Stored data

▼

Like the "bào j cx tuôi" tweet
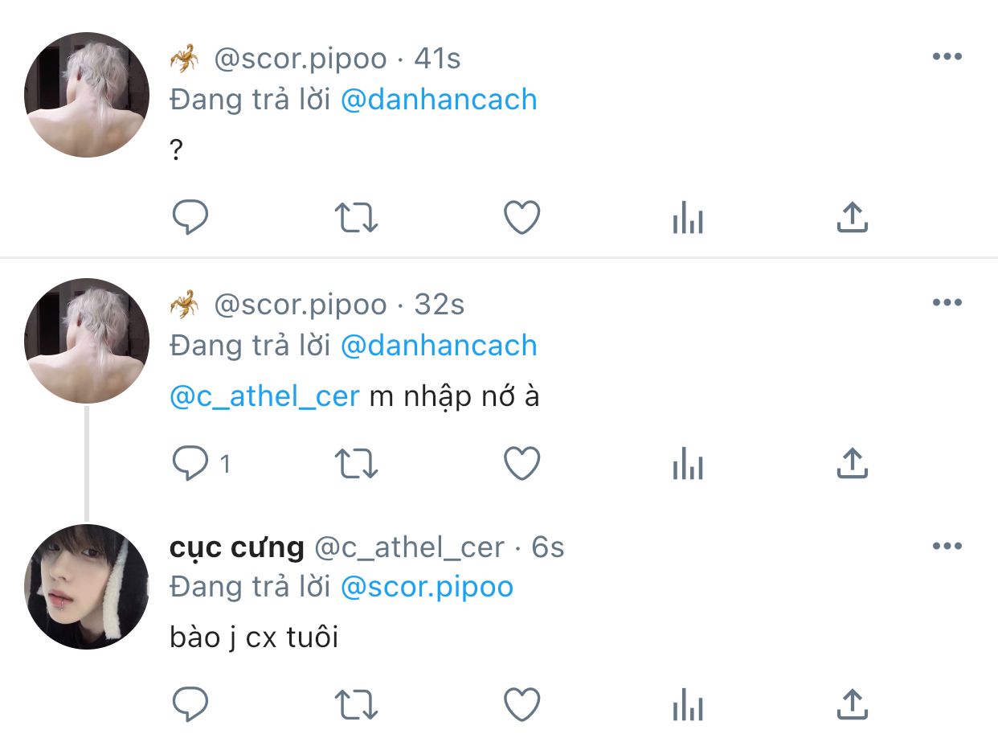Viewport: 998px width, 742px height. pyautogui.click(x=522, y=704)
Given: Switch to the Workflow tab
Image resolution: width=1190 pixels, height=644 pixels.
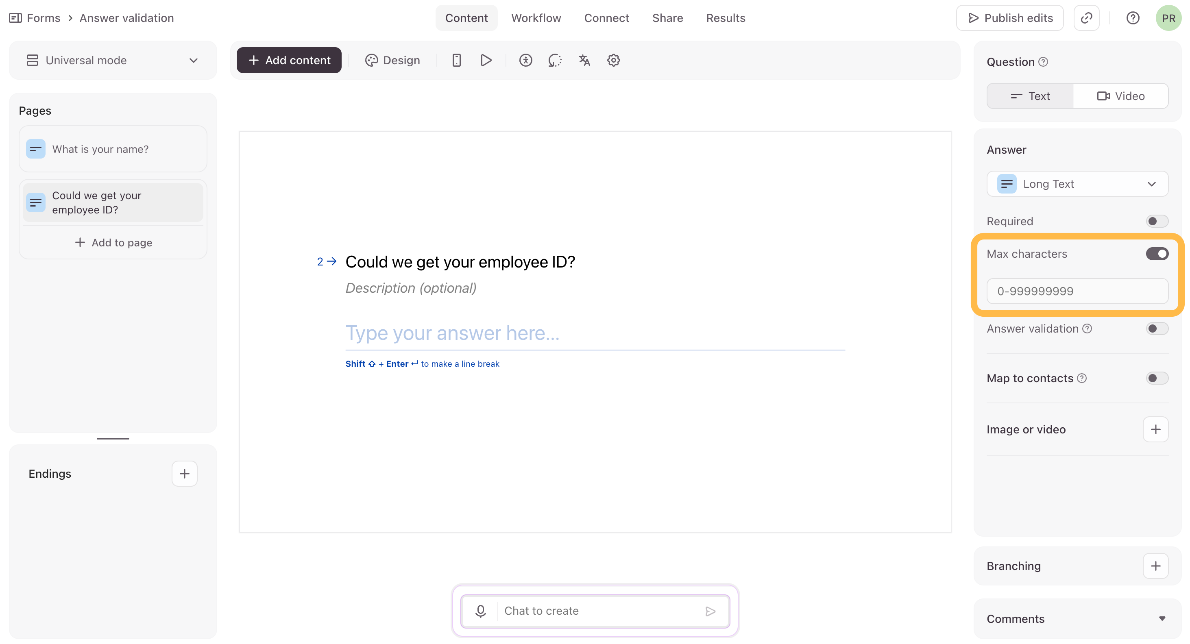Looking at the screenshot, I should click(x=536, y=18).
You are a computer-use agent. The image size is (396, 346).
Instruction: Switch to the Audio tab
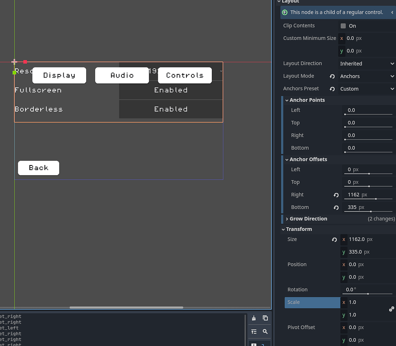(x=122, y=75)
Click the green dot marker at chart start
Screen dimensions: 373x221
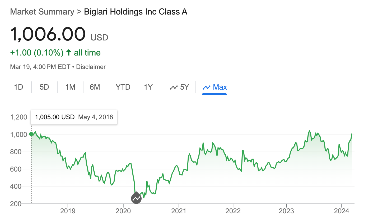coord(31,134)
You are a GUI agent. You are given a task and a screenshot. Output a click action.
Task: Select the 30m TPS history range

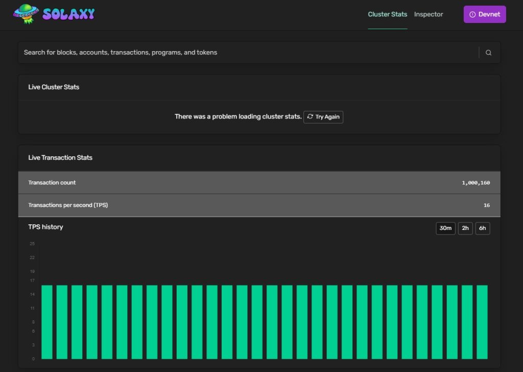coord(445,228)
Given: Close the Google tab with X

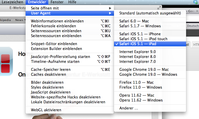Looking at the screenshot, I should (197, 11).
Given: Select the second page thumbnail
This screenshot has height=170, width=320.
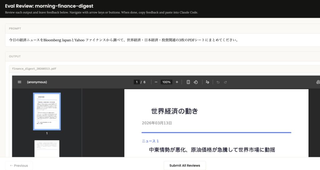Looking at the screenshot, I should coord(47,149).
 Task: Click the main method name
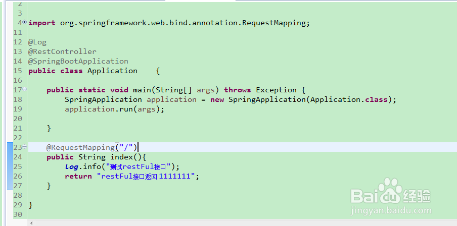click(x=144, y=90)
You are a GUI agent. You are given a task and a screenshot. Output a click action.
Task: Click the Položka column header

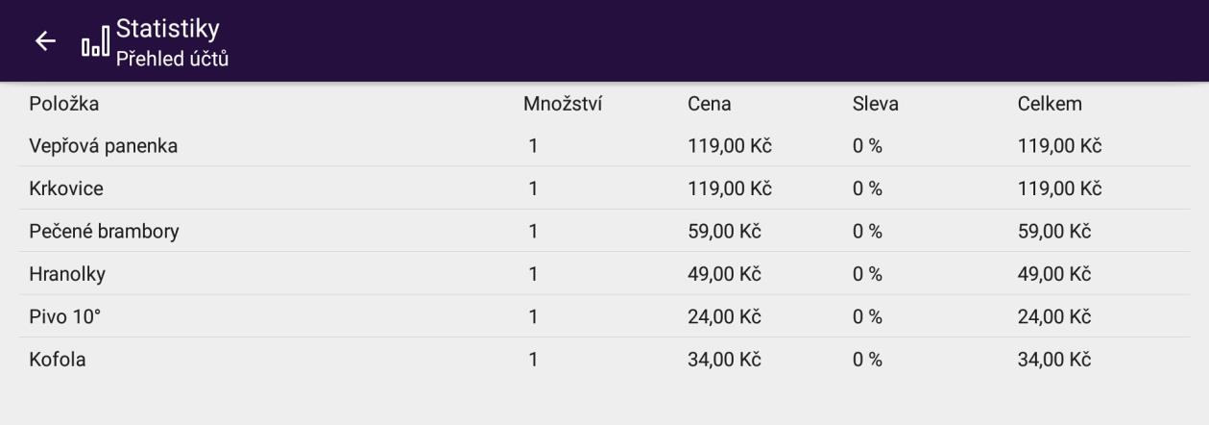point(64,104)
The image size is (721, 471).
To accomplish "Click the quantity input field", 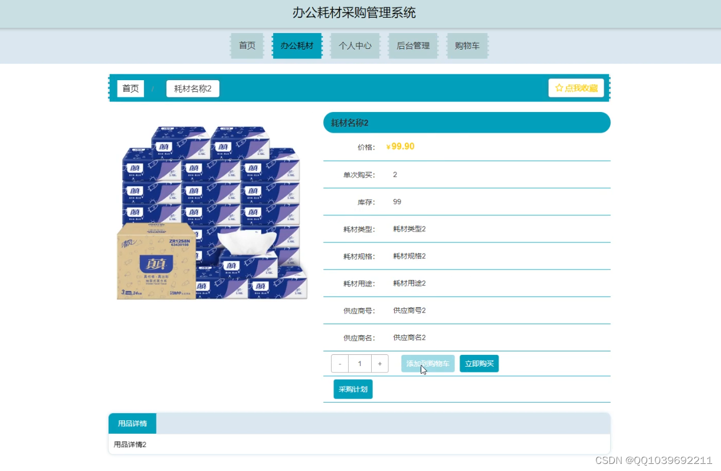I will pos(360,364).
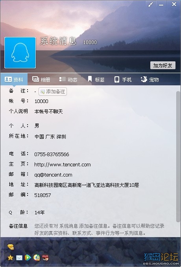Click the 加为好友 button
Image resolution: width=181 pixels, height=267 pixels.
point(163,65)
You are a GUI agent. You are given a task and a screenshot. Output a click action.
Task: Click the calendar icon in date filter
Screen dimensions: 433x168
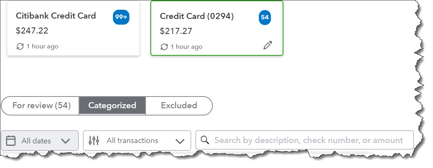11,141
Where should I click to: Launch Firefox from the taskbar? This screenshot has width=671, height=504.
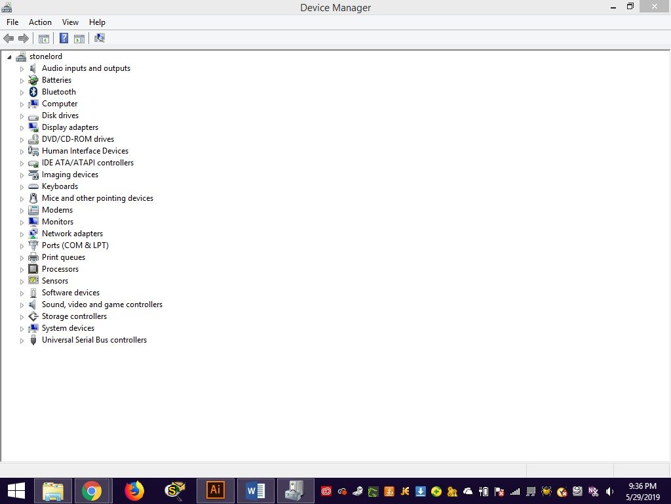click(x=134, y=490)
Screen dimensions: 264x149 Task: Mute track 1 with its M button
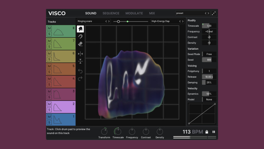49,117
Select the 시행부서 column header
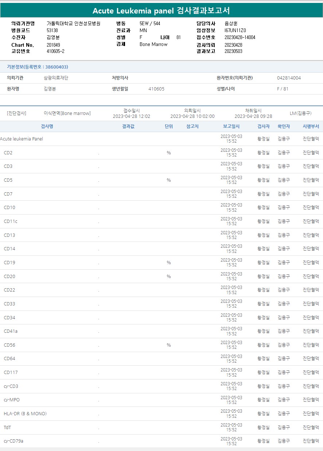Screen dimensions: 323x451 [x=311, y=126]
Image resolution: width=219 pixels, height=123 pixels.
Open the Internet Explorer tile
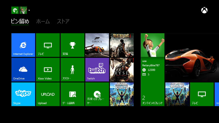23,45
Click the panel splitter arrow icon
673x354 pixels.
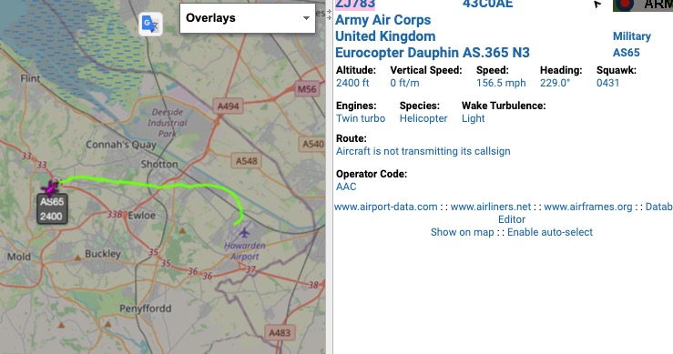coord(329,14)
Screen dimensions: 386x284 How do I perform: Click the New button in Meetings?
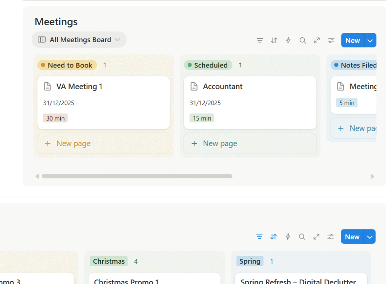pyautogui.click(x=352, y=40)
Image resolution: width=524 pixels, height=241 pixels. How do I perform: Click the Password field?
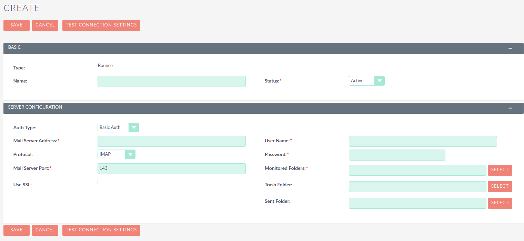(397, 155)
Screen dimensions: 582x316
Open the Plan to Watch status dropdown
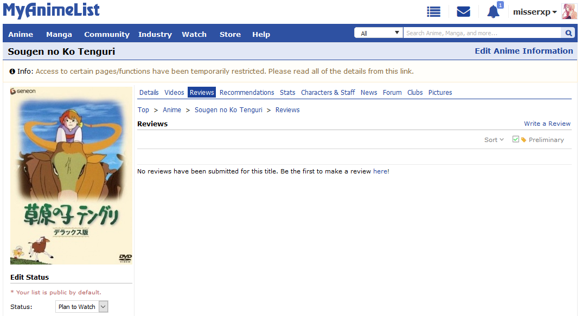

▲

→ EXERCISE: Write out again only the lines from the line that contains "Image resolution: width=219" through the last line of the records, both ends included, without any of the pictures.

→ EXERCISE RESPONSE:
Image resolution: width=219 pixels, height=123 pixels.
Open the Internet Explorer tile
23,45
Click the panel splitter arrow icon
673x354 pixels.
coord(329,14)
Screen dimensions: 386x284 How do I perform: Click the New button in Meetings?
pyautogui.click(x=352, y=40)
Image resolution: width=524 pixels, height=241 pixels. How do I perform: Click the Password field?
(397, 155)
Screen dimensions: 582x316
Open the Plan to Watch status dropdown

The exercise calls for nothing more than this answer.